:: Data for review ::

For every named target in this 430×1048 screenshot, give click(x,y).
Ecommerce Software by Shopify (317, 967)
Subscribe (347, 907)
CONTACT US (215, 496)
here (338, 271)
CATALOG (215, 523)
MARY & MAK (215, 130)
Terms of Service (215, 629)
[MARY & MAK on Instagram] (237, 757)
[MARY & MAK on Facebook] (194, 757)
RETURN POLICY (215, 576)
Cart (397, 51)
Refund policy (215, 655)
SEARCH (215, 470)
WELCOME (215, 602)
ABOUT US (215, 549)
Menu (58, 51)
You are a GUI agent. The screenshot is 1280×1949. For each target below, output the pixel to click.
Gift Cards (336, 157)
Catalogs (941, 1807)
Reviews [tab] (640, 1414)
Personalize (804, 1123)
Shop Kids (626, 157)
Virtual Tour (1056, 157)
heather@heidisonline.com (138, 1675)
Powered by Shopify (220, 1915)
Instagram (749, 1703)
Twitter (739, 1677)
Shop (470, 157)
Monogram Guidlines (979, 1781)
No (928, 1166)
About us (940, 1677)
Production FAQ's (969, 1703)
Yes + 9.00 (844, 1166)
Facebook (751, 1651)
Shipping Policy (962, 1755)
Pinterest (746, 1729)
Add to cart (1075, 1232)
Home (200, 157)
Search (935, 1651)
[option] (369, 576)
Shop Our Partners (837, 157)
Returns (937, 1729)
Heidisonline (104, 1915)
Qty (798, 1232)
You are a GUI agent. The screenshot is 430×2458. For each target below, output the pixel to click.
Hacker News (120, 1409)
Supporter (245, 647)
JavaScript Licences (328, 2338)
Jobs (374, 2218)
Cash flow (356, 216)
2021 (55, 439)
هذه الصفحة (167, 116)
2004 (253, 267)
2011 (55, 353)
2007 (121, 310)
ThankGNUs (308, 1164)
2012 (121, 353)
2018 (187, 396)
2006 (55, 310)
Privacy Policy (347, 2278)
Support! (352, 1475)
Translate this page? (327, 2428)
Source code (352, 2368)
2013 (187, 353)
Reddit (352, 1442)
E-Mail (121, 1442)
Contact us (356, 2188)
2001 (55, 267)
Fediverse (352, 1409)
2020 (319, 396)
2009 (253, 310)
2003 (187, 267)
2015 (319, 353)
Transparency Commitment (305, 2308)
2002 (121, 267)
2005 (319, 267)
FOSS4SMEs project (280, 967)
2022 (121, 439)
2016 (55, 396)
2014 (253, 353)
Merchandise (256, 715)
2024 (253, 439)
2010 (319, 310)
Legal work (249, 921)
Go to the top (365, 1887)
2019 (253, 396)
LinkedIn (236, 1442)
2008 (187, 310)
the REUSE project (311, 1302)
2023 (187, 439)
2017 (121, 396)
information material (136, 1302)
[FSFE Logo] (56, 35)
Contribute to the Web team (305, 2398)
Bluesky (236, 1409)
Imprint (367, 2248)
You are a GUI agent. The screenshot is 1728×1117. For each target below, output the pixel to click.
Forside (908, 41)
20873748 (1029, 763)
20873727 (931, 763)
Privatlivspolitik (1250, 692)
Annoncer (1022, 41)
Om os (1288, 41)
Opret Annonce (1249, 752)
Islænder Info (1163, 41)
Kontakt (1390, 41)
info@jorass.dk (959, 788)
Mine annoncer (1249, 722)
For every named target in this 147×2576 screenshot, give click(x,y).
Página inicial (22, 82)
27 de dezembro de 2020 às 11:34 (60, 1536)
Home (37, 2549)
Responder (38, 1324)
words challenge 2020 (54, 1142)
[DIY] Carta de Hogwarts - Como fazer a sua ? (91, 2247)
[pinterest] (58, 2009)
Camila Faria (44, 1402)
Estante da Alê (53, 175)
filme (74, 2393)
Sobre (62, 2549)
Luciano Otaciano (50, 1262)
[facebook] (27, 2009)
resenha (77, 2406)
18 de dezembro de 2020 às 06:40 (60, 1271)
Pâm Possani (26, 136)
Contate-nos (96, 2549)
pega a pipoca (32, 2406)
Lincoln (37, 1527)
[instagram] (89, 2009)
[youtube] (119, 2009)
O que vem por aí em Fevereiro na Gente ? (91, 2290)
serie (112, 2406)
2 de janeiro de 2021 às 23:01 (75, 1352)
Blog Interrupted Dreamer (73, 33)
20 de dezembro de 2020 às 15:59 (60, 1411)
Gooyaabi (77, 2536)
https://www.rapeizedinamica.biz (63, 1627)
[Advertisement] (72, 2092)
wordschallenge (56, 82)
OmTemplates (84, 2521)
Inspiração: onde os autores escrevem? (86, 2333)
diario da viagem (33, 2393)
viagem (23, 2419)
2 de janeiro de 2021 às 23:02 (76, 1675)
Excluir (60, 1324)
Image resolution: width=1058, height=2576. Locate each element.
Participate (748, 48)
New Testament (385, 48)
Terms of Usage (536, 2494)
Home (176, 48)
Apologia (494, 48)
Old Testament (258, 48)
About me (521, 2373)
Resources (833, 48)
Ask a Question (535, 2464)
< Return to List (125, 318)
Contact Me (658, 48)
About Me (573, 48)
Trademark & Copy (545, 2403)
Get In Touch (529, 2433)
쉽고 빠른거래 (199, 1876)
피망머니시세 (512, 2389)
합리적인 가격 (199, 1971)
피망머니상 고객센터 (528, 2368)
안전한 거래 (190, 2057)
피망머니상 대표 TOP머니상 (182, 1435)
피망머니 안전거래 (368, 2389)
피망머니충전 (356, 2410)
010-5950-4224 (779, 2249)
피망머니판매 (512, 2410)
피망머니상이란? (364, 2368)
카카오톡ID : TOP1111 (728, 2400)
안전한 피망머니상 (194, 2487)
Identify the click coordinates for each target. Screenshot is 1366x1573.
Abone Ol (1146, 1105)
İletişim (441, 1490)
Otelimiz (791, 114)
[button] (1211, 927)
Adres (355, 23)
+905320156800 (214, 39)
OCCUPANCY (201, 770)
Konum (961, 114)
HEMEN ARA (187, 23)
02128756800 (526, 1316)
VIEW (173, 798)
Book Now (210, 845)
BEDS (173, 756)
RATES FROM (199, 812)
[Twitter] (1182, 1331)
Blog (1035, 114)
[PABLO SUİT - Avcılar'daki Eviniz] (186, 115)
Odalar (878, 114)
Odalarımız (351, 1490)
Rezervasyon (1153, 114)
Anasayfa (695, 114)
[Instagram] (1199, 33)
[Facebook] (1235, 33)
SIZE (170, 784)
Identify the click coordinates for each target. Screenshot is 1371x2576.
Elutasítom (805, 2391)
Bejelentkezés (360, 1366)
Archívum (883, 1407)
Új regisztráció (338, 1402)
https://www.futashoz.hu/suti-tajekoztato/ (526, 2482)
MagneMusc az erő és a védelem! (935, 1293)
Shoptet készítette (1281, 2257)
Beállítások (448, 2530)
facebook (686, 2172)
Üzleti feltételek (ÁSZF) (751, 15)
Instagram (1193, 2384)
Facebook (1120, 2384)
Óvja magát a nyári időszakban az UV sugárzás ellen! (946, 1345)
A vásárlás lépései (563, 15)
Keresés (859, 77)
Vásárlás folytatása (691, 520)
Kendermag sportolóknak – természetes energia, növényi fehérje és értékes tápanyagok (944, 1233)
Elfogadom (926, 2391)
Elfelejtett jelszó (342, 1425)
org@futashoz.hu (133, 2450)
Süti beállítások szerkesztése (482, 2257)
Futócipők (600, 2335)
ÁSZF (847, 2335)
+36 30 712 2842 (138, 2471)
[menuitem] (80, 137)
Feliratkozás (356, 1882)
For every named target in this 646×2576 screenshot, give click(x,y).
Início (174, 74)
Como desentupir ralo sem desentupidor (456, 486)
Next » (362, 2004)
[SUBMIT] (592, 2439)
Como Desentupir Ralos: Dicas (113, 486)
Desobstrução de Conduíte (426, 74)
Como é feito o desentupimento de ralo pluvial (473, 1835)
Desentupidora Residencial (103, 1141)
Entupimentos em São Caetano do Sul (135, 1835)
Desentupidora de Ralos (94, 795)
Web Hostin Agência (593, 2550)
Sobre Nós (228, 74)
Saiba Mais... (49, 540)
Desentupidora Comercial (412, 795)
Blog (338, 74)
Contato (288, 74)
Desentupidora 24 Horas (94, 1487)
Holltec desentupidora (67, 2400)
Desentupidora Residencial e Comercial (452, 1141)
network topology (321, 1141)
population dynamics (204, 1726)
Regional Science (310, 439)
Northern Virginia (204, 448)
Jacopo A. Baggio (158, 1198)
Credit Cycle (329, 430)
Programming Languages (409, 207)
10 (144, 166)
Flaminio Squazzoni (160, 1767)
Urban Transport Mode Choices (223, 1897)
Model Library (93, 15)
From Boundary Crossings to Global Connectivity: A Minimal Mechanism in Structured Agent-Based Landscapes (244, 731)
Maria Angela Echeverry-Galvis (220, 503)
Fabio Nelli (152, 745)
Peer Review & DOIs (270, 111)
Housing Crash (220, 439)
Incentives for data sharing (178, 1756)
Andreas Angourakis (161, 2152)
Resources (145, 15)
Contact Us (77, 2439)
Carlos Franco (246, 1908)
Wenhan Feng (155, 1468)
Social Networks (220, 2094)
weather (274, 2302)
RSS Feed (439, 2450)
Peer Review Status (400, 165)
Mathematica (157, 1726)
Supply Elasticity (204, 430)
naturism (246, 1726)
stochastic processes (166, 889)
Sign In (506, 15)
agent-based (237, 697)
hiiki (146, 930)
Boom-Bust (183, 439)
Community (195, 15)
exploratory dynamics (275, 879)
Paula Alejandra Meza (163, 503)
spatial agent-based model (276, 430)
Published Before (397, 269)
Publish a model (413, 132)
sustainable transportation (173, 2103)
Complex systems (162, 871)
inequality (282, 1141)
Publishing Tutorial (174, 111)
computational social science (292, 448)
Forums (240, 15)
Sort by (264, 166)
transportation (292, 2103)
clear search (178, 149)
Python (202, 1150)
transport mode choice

:::

Could you return exactly the stretch of the data above that starts at the line with "Support! (352, 1475)" and ends at the line with "[facebook] (27, 2009)", both lines included?

Support! (352, 1475)
Translate this page? (327, 2428)
Source code (352, 2368)
2013 (187, 353)
Reddit (352, 1442)
E-Mail (121, 1442)
Contact us (356, 2188)
2001 (55, 267)
Fediverse (352, 1409)
2020 (319, 396)
2009 (253, 310)
2003 (187, 267)
2015 (319, 353)
Transparency Commitment (305, 2308)
2002 (121, 267)
2005 (319, 267)
FOSS4SMEs project (280, 967)
2022 (121, 439)
2016 (55, 396)
2014 (253, 353)
Merchandise (256, 715)
2024 (253, 439)
2010 (319, 310)
Legal work (249, 921)
Go to the top (365, 1887)
2019 (253, 396)
LinkedIn (236, 1442)
2008 (187, 310)
the REUSE project (311, 1302)
2023 (187, 439)
2017 (121, 396)
information material (136, 1302)
[FSFE Logo] (56, 35)
Contribute to the Web team (305, 2398)
Bluesky (236, 1409)
Imprint (367, 2248)
You are a GUI agent. The screenshot is 1728×1117. For each target below, output the pixel to click.
Forside (908, 41)
20873748 (1029, 763)
20873727 (931, 763)
Privatlivspolitik (1250, 692)
Annoncer (1022, 41)
Om os (1288, 41)
Opret Annonce (1249, 752)
Islænder Info (1163, 41)
Kontakt (1390, 41)
info@jorass.dk (959, 788)
Mine annoncer (1249, 722)
For every named target in this 147×2576 screenshot, give click(x,y).
Página inicial (22, 82)
27 de dezembro de 2020 às 11:34 (60, 1536)
Home (37, 2549)
Responder (38, 1324)
words challenge 2020 (54, 1142)
[DIY] Carta de Hogwarts - Como fazer a sua ? (91, 2247)
[pinterest] (58, 2009)
Camila Faria (44, 1402)
Estante da Alê (53, 175)
filme (74, 2393)
Sobre (62, 2549)
Luciano Otaciano (50, 1262)
[facebook] (27, 2009)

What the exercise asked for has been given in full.